Petit homme, freluquet même, aux traits fins et clairs de par la volonté de son créateur, Hergé. La tenue improbable, et la houppette ridicule, la bonne bouille imberbe d’adolescent et le titre de grand reporter. Voici un cocktail qui n’a rien d’explosif.
Tintin n’existe que par l’univers qu’il côtoie, le détail merveilleux que son génial créateur lui dessine pour décor. Sans les seconds rôles, Tintin ne serait resté qu’un personnage de BD anonyme. La bouffonnerie du Capitaine Haddock, la gémellité catastrophique des Dupond et Dupont, la merveilleuse distraction du professeur Tournesol, les méchants hauts en couleur et faire-valoir dans leurs défaites.
Rastapopoulos peut encore mâchouiller son cigare, et la Castafiore enfiler ses vocalises, le blondinet de service ne les atteint même pas à la cheville en terme de charisme.

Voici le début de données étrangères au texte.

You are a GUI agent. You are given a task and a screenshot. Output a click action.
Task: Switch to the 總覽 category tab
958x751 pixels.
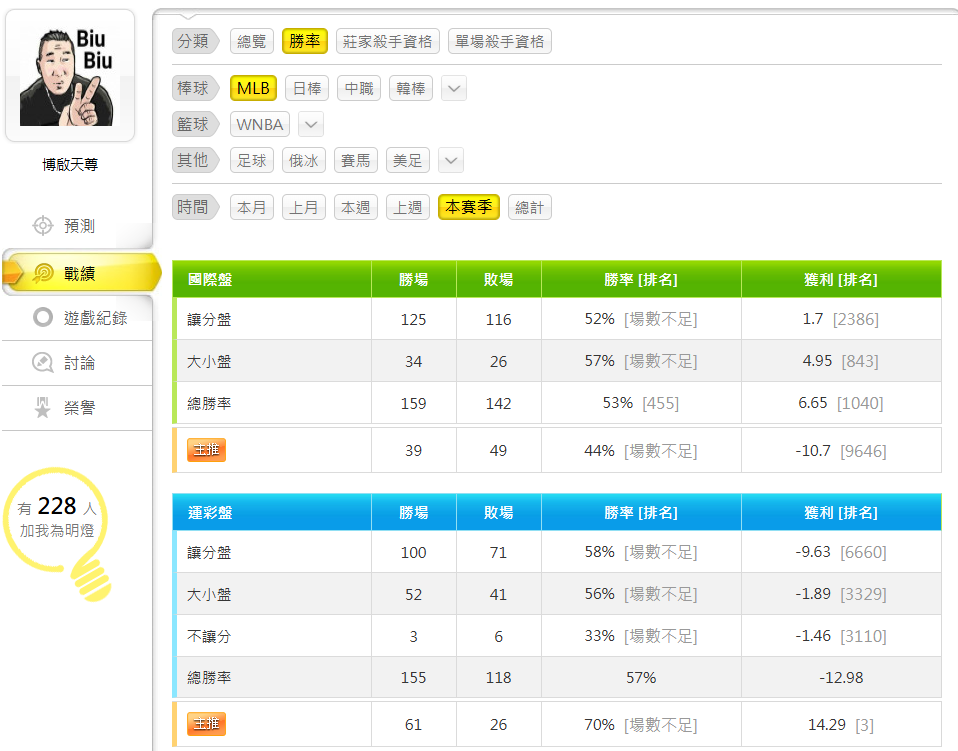pyautogui.click(x=252, y=41)
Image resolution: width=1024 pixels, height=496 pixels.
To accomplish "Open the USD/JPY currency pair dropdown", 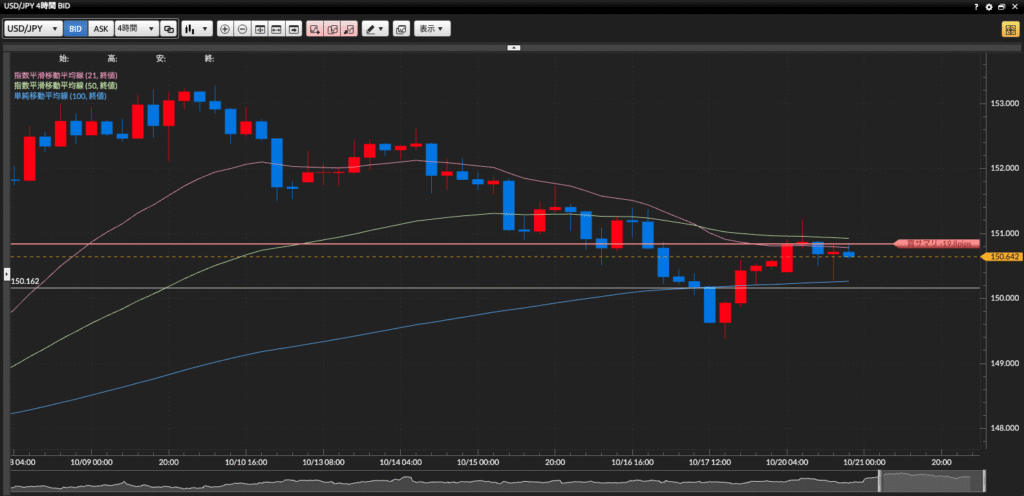I will (x=33, y=29).
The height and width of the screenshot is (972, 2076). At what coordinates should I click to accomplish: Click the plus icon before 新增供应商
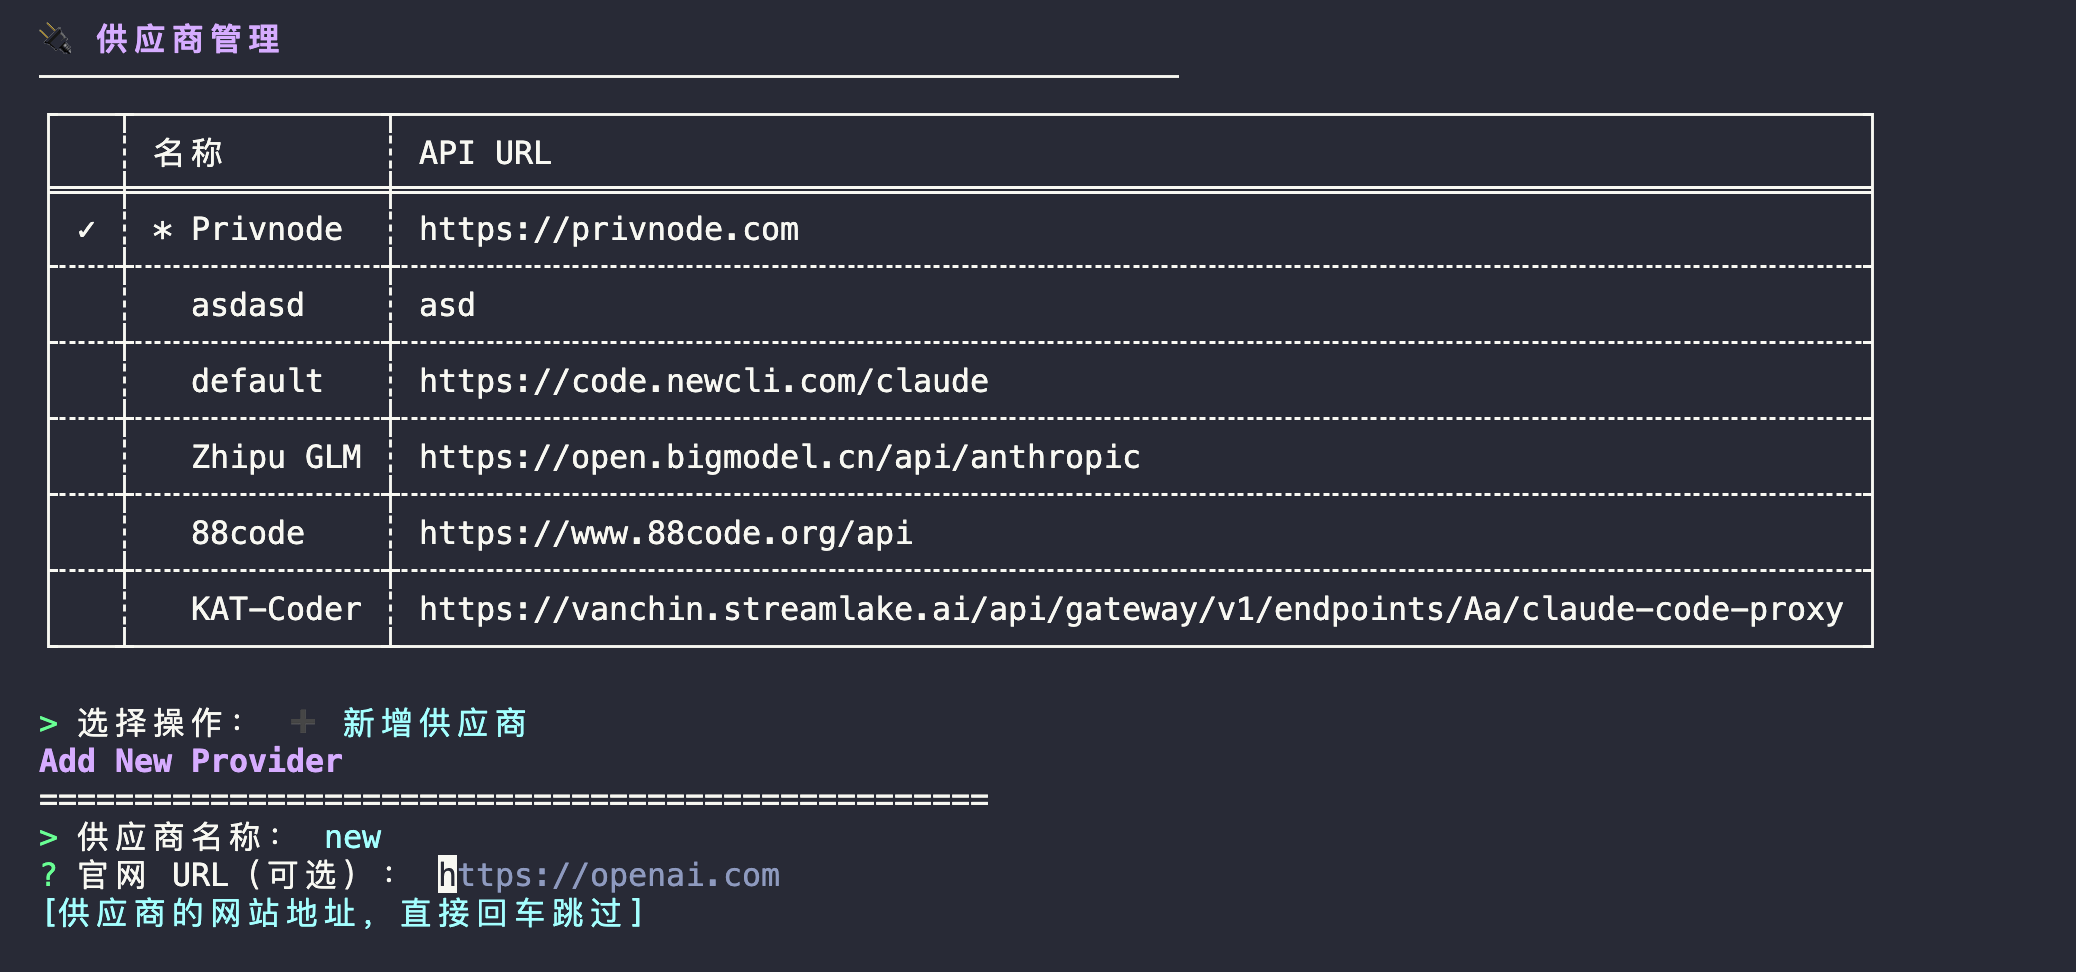303,722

Tintin émet des évidences sans saveur, normal c’est lui qui mène la danse et à qui revient la responsabilité de suivre le scénario. Il est dans l’action, dégourdi, chanceux et sauvé à son tour par son chien Milou, sans qui il n’aurait certainement pas survécu à ses premiers déboires.
Les titres des albums, véritables pépites qui collent avec les couvertures léchées des albums, la graphie particulière du titre et ce nom de Tintin (Tim en Allemagne, c’est moins magique) lui ont tressé une destinée hors pair.
Ce sont les Picaros qui m’ont emmené dans l’imaginaire, c’est le temple du soleil qui m’a fait trembler pour la première fois, tant l’éclipse libératrice semblait inespérée. Pauvre Tintin qui doit se coltiner la coïncidence entre la date de son sacrifice découverte dans une feuille de journal chiffonnée et l’occultation de l’astre déifié.
Toutes les invraisemblances sont endossées par un être qui n’a les épaules larges que de sa candeur.
Vous l’avez compris, au-delà de la sympathie simple qu’il inspire à tous, Tintin ne m’a jamais paru être un personnage de BD à qui j’ai confié mes rêves d’enfant. Je l’ai toujours regardé au travers des personnalités terribles qui l’entourent. Sa physionomie figée, sans expression, clone de Quick (et Flupke), du même Hergé, resté dans l’anonymat de la discipline, ne vaut que par le contexte extraordinaire que le concepteur argumentait comme un reportage. N’empêche que, malgré son héros fadasse, j’ai relu les albums de Tintin des dizaines de fois. Merci Georges Prosper Remi.